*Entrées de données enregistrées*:
==========

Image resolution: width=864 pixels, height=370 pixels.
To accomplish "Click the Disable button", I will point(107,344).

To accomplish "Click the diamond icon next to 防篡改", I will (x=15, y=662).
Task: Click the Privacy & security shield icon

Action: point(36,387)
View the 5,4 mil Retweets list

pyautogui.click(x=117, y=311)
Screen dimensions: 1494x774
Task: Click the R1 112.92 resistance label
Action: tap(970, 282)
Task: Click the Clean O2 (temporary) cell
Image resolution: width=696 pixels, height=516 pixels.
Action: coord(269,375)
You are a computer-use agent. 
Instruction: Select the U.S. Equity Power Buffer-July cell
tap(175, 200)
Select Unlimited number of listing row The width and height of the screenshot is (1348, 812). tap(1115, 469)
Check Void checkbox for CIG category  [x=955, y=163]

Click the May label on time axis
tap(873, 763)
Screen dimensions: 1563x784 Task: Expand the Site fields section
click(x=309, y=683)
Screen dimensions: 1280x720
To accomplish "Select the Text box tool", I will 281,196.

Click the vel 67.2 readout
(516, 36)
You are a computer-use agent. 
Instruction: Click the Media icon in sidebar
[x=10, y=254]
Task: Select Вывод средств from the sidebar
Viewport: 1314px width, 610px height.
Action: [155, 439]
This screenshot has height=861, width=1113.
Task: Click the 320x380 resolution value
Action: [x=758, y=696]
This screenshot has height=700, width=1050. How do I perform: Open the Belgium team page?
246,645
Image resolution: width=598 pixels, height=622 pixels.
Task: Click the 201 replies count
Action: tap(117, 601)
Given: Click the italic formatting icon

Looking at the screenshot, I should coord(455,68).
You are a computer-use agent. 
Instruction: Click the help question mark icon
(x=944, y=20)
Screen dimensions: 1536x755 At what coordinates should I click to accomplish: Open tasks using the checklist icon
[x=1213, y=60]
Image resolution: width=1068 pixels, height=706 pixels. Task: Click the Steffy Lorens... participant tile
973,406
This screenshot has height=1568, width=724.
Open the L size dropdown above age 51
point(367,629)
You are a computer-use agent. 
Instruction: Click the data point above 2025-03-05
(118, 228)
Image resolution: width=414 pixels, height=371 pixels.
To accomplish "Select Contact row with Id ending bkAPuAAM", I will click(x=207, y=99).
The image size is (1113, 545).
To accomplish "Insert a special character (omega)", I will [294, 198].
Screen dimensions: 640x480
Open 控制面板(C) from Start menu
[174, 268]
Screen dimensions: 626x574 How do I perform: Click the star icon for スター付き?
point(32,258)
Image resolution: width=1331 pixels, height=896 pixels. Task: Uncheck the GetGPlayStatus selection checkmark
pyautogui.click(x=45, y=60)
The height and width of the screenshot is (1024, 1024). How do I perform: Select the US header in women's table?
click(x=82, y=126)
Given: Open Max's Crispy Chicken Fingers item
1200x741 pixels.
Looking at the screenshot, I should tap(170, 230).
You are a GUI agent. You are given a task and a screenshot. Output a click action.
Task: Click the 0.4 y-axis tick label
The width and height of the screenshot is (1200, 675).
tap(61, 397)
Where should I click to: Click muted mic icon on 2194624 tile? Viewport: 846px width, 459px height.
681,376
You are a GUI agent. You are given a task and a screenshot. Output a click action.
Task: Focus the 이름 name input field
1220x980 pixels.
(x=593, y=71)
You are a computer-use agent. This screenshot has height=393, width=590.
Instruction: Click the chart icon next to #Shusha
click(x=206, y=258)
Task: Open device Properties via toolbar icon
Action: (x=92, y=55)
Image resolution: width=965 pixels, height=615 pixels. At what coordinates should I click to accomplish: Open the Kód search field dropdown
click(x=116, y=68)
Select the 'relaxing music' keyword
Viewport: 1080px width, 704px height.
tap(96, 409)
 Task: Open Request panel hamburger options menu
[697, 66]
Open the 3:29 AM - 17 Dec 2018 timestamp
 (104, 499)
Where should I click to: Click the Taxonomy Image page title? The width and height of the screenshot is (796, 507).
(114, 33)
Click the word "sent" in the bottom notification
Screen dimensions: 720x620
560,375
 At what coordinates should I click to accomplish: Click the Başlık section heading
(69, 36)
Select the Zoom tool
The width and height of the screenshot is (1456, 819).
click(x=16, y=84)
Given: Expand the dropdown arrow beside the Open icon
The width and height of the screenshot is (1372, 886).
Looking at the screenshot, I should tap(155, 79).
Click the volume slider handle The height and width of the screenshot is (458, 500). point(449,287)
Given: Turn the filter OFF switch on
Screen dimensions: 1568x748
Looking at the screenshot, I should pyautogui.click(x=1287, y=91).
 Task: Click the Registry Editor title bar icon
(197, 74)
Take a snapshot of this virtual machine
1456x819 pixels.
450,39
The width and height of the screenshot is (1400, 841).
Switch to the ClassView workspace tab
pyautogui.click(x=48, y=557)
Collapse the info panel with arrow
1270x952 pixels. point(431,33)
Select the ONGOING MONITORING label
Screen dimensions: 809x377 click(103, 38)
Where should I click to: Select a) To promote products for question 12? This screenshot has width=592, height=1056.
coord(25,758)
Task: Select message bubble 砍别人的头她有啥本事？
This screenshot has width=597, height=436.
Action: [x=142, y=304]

==========

*OBJET DE L'EXERCICE*:
Mettez sous forme de liste numérotée les lignes du matériel ci-dessus, en commençant par celle qui contient "Task: Click the Clean O2 (temporary) cell" et en terminant par celle qui contient "tap(175, 200)", ces deux lignes comprises. Laissez de côté les lignes vides.

*RÉPONSE ATTENDUE*:
1. Task: Click the Clean O2 (temporary) cell
2. Image resolution: width=696 pixels, height=516 pixels.
3. Action: coord(269,375)
4. You are a computer-use agent. 
5. Instruction: Select the U.S. Equity Power Buffer-July cell
6. tap(175, 200)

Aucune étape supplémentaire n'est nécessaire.